Kubinator uses Ruby to automate the management/orchestration of the Virtual Machines backing
the Kubernetes cluster. Kubinator orchestrates Vagrant
to then in turn pull the strings of VirtualBox. Kubinator is able to
get a new Kubernetes cluster up and running in under 8 minutes by using a pre-built Vagrant
box as the base of the Virtual Machines
backing the K8s cluster.
https://kubernetes.io/docs/setup/independent/create-cluster-kubeadm/
Kubinator leverages kubeadm which is a Kubernetes project designed to be a simple way for new users to start trying Kubernetes out, possibly for the first time, a way for existing users to test their application on and stitch together a cluster easily, and also to be a building block in other ecosystem and/or installer tool with a larger scope.
kubeadm is currently in Beta but expecred to graduate to General Availability (GA) in 2018
Documentation on how to get container networking up and running is not detailed enough for how complicated the process is. I spent a few house trying to determine why I was missing either the loopback plugin when attempting to configure weave or the portmap plugin when attempting to configure flannel. I finally realized that the Container Networking project was split into two pieces, the CNI utility and the CNI plugins.

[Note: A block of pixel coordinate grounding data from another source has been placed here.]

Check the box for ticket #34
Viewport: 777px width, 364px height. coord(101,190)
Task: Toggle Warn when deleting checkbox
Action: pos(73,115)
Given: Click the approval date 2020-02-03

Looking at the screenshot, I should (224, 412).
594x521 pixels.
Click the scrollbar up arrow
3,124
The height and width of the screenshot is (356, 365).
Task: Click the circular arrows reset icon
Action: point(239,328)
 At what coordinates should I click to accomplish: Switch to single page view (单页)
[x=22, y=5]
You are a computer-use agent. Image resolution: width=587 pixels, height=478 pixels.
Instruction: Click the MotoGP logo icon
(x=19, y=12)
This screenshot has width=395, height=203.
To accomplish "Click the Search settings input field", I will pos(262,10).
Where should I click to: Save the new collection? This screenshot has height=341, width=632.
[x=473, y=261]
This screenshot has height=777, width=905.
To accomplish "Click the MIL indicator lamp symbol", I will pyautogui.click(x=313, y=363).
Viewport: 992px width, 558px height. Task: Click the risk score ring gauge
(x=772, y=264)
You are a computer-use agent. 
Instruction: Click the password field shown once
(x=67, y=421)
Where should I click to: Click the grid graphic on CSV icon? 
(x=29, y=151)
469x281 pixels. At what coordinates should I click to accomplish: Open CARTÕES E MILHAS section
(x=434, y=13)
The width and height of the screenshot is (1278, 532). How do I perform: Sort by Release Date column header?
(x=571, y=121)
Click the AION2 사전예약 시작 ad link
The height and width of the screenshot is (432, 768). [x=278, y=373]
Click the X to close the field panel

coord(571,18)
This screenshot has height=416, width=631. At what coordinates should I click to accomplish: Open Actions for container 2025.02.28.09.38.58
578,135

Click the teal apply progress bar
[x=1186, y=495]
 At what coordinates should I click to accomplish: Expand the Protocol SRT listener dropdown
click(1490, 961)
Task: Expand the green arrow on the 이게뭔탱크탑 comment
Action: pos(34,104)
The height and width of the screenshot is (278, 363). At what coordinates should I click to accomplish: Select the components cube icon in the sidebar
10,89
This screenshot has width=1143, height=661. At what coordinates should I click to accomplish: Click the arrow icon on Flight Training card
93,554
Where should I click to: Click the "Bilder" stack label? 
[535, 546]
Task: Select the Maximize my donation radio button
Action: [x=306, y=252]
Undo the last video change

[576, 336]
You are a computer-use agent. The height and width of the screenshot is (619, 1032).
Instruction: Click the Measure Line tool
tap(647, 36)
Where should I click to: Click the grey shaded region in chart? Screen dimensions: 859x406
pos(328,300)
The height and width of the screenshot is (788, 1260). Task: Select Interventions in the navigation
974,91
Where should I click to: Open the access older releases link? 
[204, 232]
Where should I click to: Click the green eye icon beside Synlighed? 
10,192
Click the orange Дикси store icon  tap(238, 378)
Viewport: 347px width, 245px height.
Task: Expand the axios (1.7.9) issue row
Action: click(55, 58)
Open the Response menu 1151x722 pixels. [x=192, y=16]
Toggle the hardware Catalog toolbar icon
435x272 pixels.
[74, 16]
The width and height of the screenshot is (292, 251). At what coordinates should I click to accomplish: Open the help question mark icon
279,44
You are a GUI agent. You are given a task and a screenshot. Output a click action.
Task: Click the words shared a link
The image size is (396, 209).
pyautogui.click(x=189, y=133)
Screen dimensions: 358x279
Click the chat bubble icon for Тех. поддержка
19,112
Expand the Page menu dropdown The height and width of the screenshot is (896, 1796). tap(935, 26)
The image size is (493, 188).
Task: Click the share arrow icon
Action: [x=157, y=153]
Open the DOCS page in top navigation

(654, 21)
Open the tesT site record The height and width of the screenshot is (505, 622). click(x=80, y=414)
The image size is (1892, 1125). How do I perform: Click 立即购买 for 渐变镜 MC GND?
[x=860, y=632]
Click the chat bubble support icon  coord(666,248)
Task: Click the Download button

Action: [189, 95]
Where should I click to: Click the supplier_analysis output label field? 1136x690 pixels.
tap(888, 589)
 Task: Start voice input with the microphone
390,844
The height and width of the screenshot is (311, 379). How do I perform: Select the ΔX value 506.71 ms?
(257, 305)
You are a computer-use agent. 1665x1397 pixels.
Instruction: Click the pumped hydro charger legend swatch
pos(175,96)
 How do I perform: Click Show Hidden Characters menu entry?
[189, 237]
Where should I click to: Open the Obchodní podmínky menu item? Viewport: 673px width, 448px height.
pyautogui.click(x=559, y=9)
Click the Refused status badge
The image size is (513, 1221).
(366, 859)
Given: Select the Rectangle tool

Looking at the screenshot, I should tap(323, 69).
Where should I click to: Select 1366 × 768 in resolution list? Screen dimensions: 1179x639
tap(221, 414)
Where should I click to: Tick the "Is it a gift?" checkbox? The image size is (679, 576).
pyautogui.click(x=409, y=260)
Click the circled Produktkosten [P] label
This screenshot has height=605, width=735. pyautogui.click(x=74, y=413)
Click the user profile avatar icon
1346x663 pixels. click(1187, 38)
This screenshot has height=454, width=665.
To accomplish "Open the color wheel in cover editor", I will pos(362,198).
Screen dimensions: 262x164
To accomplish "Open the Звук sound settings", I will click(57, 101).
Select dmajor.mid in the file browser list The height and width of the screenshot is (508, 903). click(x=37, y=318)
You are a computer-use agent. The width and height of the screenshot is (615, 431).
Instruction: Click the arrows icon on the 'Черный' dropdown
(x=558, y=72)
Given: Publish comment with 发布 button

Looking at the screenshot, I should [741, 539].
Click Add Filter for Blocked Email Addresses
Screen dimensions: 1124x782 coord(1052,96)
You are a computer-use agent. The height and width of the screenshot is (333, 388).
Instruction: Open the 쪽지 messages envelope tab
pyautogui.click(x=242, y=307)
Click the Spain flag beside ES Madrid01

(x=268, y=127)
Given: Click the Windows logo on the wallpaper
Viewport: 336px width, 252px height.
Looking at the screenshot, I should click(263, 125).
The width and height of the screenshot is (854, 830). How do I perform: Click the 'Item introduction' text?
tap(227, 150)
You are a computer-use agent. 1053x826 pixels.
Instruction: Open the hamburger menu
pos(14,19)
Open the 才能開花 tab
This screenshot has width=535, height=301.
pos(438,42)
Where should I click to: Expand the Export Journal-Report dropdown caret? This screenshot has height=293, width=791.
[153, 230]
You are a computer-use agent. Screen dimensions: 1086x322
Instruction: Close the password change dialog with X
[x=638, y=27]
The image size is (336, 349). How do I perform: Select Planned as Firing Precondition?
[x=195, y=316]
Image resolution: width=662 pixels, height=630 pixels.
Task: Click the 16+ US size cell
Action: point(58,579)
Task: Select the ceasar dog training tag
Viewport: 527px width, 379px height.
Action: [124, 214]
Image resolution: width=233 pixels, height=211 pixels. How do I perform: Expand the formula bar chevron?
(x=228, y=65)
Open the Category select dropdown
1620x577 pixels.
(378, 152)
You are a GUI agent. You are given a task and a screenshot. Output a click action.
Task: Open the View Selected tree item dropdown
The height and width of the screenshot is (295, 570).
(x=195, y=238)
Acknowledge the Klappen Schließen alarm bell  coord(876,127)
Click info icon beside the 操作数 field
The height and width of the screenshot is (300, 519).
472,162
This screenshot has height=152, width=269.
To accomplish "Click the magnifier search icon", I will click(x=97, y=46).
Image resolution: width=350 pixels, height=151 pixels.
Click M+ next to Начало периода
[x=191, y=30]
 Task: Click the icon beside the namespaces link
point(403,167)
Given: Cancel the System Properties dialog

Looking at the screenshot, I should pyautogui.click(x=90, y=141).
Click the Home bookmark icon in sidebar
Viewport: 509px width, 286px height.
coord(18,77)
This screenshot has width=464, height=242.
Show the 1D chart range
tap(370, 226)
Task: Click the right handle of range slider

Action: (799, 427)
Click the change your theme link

The cyberlinux project contains packaging of CNI include the plugins to avoid this issue https://github.com/phR0ze/cyberlinux/blob/master/aur/kubernetes/PKGBUILD
There is no host Linux distribution requirements here other than something that supports VirtualBox, Vagrant and Ruby, however cyberlinux is the fastest way to get up and running as most of the dependencies are baked in.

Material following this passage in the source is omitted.